Viṣa and Amṛta in Tantra

Various Sampradayas could define many images of Vedas, Puranas, Tantras, Yoga-Shastras in their own, sometimes diametrically opposing ways. They use metaphorical language which is intentionally called ‘sandha-bhasa’ by siddha yogis. This is a language which allows you to find doors to multidimensionality and versatility of meanings. One of such often described terms in Tantras is विष “viṣa” (poison), which is related to a poison consumed by Shiva after Samudra manthan (churning of the ocean by Devas and Danavas). Shiva also wears snakes instead of brahmanical thread and as earrings in his ears and etc. However, you may notice that the same element, for example, the churned ocean could produce opposite elements such as amṛta (nectar of immortality) and poison. Goddess Kundalini in her snake form could be associated with poison, but she is the Goddess of nectar, Sudha as well. Kundalini is described in ‘Tantraloka’ (29.248) as following:

अथ एतदनुषाक्तं भुजङ्गवेधमभिधातुमाह
atha etadanuṣāktaṃ bhujaṅgavedhamabhidhātumāha

Then, in such a way penetration of a snake is explained as closely connected to penetration related to Shakti. He says:

सा चैव परमा शक्तिरानन्दप्रविकासिनी । जन्मस्थानात्परं याति फणपञ्चकभूषिता ॥२४८॥
sā caiva paramā śaktirānandapravikāsinī ।
janmasthānātparaṃ yāti phaṇapañcakabhūṣitā ॥248॥ 

The same Supreme Shakti, she manifests bliss and goes from a place connected with ‘Birth’ to a highest level, she, who is adorned with five snake hoods. .. 248 ..

Then Shakti ascends, appears as five vyomas in five places in the body and goes to dvadashanta, said in this part from 248 stanza and further.

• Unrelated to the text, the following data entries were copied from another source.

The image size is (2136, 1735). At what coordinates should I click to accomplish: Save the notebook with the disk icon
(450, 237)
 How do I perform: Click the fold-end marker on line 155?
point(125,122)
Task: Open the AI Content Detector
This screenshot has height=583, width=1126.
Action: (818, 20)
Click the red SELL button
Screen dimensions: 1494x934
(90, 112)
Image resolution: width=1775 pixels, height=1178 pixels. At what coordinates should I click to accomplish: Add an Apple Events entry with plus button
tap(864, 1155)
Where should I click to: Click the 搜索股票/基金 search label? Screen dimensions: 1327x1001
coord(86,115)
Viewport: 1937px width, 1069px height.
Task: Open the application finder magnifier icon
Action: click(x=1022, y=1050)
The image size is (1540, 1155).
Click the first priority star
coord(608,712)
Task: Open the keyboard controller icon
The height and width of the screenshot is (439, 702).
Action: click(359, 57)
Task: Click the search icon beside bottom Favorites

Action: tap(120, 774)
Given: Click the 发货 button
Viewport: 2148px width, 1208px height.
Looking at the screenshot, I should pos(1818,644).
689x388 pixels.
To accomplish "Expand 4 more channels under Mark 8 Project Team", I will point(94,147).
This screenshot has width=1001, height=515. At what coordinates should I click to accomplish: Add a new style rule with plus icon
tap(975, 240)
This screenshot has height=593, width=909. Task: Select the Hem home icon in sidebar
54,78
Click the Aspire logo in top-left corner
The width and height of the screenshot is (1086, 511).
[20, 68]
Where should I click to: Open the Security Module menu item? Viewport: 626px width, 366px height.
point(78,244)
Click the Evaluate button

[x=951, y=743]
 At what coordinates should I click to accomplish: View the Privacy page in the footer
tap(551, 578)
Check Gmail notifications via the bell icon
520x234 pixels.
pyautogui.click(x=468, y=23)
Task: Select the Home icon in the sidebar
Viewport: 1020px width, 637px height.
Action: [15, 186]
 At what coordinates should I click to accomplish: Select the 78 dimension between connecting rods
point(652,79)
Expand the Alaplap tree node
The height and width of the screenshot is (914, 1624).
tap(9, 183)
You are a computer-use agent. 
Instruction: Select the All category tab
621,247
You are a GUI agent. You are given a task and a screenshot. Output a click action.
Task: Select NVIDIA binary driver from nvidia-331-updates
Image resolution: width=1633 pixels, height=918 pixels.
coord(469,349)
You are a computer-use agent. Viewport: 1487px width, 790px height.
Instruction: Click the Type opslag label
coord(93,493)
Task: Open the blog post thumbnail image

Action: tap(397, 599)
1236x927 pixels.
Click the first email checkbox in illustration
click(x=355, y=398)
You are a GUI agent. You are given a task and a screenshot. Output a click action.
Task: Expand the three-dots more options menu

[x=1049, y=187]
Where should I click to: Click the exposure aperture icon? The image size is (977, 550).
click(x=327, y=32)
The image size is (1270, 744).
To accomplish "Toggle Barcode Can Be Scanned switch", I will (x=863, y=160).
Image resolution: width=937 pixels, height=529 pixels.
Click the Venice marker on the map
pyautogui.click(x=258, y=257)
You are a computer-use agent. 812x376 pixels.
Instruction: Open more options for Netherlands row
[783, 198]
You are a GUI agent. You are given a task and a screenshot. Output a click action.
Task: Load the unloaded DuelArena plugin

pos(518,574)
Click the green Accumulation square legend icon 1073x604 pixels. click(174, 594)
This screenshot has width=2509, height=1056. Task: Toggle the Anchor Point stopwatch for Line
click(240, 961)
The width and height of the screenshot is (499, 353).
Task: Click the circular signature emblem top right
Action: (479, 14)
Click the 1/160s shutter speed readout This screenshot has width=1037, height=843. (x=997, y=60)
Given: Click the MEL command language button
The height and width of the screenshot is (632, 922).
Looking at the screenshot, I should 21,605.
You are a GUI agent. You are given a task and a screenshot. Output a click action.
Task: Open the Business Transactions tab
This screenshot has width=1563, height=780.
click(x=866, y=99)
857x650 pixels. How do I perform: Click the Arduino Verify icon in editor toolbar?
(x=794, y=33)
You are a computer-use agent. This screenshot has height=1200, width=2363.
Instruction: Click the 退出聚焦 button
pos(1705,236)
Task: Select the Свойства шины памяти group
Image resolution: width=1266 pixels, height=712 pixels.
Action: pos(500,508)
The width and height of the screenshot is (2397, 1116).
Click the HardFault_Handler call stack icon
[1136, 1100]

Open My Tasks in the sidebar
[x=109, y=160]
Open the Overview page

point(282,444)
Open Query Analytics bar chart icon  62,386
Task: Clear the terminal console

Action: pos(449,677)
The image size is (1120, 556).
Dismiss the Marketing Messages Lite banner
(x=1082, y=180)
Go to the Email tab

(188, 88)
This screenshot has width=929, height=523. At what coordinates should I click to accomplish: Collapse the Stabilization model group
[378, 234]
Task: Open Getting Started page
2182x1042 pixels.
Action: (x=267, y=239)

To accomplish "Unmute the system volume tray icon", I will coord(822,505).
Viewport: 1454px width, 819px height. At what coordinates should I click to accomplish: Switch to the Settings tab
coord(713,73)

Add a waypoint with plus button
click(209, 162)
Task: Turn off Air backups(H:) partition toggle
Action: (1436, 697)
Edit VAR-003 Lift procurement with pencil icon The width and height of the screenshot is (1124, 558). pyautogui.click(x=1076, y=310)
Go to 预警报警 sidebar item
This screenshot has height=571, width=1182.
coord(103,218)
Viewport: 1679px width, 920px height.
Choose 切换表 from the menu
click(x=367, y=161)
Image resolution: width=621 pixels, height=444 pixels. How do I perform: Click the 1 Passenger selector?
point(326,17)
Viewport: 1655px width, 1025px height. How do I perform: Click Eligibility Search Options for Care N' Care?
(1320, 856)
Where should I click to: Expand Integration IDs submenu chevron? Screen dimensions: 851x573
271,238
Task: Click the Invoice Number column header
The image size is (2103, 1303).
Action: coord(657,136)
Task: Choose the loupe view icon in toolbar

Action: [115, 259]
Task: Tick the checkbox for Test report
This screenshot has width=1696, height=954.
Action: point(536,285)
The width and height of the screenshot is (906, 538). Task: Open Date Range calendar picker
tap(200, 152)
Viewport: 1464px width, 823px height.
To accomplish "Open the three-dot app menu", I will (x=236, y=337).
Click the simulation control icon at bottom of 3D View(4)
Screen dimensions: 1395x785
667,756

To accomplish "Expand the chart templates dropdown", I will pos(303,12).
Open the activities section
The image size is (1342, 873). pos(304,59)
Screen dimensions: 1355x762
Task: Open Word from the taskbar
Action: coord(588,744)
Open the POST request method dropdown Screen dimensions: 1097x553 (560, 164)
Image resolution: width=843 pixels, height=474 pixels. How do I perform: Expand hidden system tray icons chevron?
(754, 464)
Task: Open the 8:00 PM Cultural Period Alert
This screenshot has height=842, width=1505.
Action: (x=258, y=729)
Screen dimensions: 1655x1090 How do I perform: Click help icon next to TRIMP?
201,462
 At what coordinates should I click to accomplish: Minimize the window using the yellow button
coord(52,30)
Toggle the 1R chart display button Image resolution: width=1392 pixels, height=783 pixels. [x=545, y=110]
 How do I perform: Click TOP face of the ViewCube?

You can notice a description of snake as Sankarshana (destroyer of time) and there are Universe’s worlds lie on snake’s hoods. Also, if you check behaviour of common snakes while attacking, you will notice how they coil before strike, so probably a coiled snake in kanda, described as ‘sleeping’, is a symbol of poison and destruction. When snake, listening the Nada sound, straightens and stretches upwards, as for example, when snakes are charmed by fakirs, it is another symbol which is often found in yoga scriptures. Yet again, concerning a poison, a term विष (n.m) – is poison, but as a feminine and neuter noun it is translated as ‘evil’. Probably, by poison, ‘the poison of samsara’ i.e. various Worldly Defilements are allegorically implied. Though Kshemaraja gave another context to poison related to kaula interpretations, he said that this term is correlated with विष् (penetrate), i.e. character of Shakti. Shakti can spread in the form of visarga and bindu, and poison possesses similar qualities. ‘Even a poison transforms into the nectar during tantric sadhana’ said in ‘Shiva Stotravali’ (20.12). I.e. the context is that worldly defilements form the nectar in connection with the fire of consciousness. This definition of ‘poison’ can be found in almost all known tantric systems: Shri Kula, Kali Kula, Kubjika, Trika etc., also in the Natha Yoga. According to Kshemaraja, ‘viṣa’ is nothing more than ‘avesha’, i.e. absorption of consciousness by expression of Shakti. Look how this technique is described in ‘Vijñana Bhairava Tantra’:

वह्नेर् विषस्य मध्ये तु चित्तं सुखमयं क्षिपेत् । केवलं वायुपूर्णं वा स्मरानन्देन युज्यते ॥ ६८ ॥
vahner viṣasya madhye tu cittaṁ sukhamayaṁ kṣipet |
kevalaṁ vāyupūrṇaṁ vā smarānandena yujyate ॥ 68 ॥

It is necessary to put your consciousness, being similar to the purest space, into the very centre of engagement between fire (consciousness) and a poison (various defilements) or to be absorbed into fullness of vital force through sexual intercourse.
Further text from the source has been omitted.